■ **Excerpted text**

W3C home > Mailing lists > Public > public-xg-webid@w3.org > November 2011

Re: cert:fingerprint ?

From: Kingsley Idehen <kidehen@openlinksw.com>
Date: Tue, 22 Nov 2011 14:54:20 -0500
Message-ID: <4ECBFDEC.70905@openlinksw.com>
To: Mo McRoberts <mo.mcroberts@bbc.co.uk>
CC: public-xg-webid@w3.org
On 11/22/11 2:43 PM, Mo McRoberts wrote:
> On 22 Nov 2011, at 19:24, Kingsley Idehen wrote:
>> Please look at the footer section, you have a plethora of data representation formats at your disposal. I opted to share an HTML document :-)
> Ah, brilliant, thanks! Displaying the URL somewhere would be pretty useful all the same, FWIW.
Yes, we also do it via:

1. <link/> in <head/>
2. "Link:" response headers.

We've used all the options the Web gives us, but sometimes its still not 
enough :-)

>> You have to explore the TBox (ontology links).
> I did, and because I couldn't see anything, I read the RDF behind it, too. It may be non-obviously-linked, but as far as I could see there is no spec nor human-readable description of what the fingerprint is meant to contain according to your schema, except for its datatype (string), range (hex) and domain (a certificate). How can one verify or even generate a fingerprint when there's nothing that tells you what the rules are?

In the case of WebID, post successful TLS handshake, there is a lookup 
against modulus and exponent (public key components) of the cert. used 
in the handshake. All we are doing is adding a fingerprint lookup to 
this process. That's it :-)

> It has to -come- from somewhere, right? It’s not self-describing or self-explanatory. A fingerprint which has no generation rules has, by definition, no use.

Correct, but that isn't the case re. WebID protocol. The "mirrored 
claims" based proof is driven by the fact that an association exists in 
an IdP space that associates a cert. subject (Identified using WebID)

■ **Requirements**
A) Translate this sentence from the WebID email into Spanish: "All we are doing is adding a fingerprint lookup to this process."
B) Rewrite the paragraph of the WebID email that begins "In the case of WebID, post successful TLS handshake" in a shorter form that keeps its main facts.
C) Carry on the WebID email from the point where its text stops.
The lines after this point come from a separate source.

■ **Record set**
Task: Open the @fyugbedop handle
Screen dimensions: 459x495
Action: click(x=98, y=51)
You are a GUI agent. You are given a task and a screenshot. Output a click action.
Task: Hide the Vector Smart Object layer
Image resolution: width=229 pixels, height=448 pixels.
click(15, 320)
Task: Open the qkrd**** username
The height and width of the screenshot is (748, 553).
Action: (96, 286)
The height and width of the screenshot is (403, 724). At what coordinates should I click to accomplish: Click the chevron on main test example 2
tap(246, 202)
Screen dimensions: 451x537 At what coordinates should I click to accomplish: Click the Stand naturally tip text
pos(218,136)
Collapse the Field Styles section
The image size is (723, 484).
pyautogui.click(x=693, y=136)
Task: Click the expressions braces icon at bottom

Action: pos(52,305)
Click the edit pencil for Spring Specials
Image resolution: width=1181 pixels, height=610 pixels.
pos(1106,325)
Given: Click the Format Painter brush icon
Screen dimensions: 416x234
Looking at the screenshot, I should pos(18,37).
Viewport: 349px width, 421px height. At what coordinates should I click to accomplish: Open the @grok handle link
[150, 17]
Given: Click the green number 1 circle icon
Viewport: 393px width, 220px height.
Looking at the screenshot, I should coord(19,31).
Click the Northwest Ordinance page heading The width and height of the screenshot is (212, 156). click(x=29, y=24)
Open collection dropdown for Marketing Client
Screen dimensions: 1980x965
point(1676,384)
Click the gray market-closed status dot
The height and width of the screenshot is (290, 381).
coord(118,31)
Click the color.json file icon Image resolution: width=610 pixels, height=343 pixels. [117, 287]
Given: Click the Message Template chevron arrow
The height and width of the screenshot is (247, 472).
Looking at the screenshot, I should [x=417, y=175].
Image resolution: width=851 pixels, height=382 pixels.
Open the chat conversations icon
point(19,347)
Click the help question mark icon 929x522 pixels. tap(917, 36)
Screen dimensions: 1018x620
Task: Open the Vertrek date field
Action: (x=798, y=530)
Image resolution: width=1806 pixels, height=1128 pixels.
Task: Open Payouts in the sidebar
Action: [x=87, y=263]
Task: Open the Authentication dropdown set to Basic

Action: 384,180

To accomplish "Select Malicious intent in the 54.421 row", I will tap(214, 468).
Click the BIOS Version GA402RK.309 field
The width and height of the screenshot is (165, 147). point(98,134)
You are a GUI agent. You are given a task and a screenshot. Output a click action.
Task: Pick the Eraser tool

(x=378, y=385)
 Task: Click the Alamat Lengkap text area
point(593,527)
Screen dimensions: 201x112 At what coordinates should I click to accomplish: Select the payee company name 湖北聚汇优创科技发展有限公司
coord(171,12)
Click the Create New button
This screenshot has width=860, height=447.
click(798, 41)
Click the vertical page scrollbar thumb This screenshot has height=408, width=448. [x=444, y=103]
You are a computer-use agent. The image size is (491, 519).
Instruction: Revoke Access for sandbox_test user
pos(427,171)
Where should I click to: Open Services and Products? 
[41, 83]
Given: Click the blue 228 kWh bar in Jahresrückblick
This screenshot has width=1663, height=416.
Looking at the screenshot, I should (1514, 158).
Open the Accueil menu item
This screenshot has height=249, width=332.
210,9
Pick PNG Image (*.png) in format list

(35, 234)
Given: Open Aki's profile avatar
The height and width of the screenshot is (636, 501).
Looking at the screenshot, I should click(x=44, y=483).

■ **Answers to the exercises**
A) Lo único que estamos haciendo es añadir una búsqueda de huella digital a este proceso.

B) After a successful TLS handshake, WebID looks up the modulus and exponent (the public key components) of the certificate used in the handshake. The only change is to add a fingerprint lookup to this process.

C)
with a certificate (the one used in the TLS handshake). Thus, modulus 
and exponent and/or fingerprint (hash of the cert which is part of the 
cert used in the handshake) == fine.

>> Think a little different. It is about letting you use a tweet to publish claims associated a verifiable identifier (aka. WebID). It also enables a simple tweet deletion to invalidate a certificate in a keystore/keychain e.g. when you PC, notebook, tablet, phone gets stolen.
> Right… okay, that's a really horrid use of Twitter (I mean, technologically it's neat, but as a -user- it amounts to abuse of the medium and, more importantly, abuse of the people who follow me).

Twitter is a public space. You tweet what you like. Folks subscribe to 
your tweets or tune out. They have the freedom to do that. The 
fundamental goal here is to place a claim in a space you own/control. It 
works for Tweets, Blog Posts, LinkedIn posts, Facebook etc..
>>> Your original point was "there's conflation between certs and keys going on", which I don't doubt — because everything which talks about 'fingerprints' tends to not specify *what* binary data is being hashed and how, but all of the real-world uses of fingerprints in their various guises seem to be key-oriented, not cert-oriented, even if they pretend otherwise by being attached to certificates and certificate-related things.
>> Yes, and be it public key components (modulus and exponent) or an entire certificate hash, the end game is use of "mirrored claims" and security tokens as mechanism for verifying subjects.
> You’re either missing or ignoring my point: as underdocumented as the properties may be, no uses of “fingerprint” in the real world appear to be “certificate hashes” — they’re all key hashes.

I am not missing your point. My point is simply this: we had a specific 
need, we tweaked in our own namespace, and its optional to everyone 
else. Here's what I haven't stated or imply: everyone must do this :-)

> M.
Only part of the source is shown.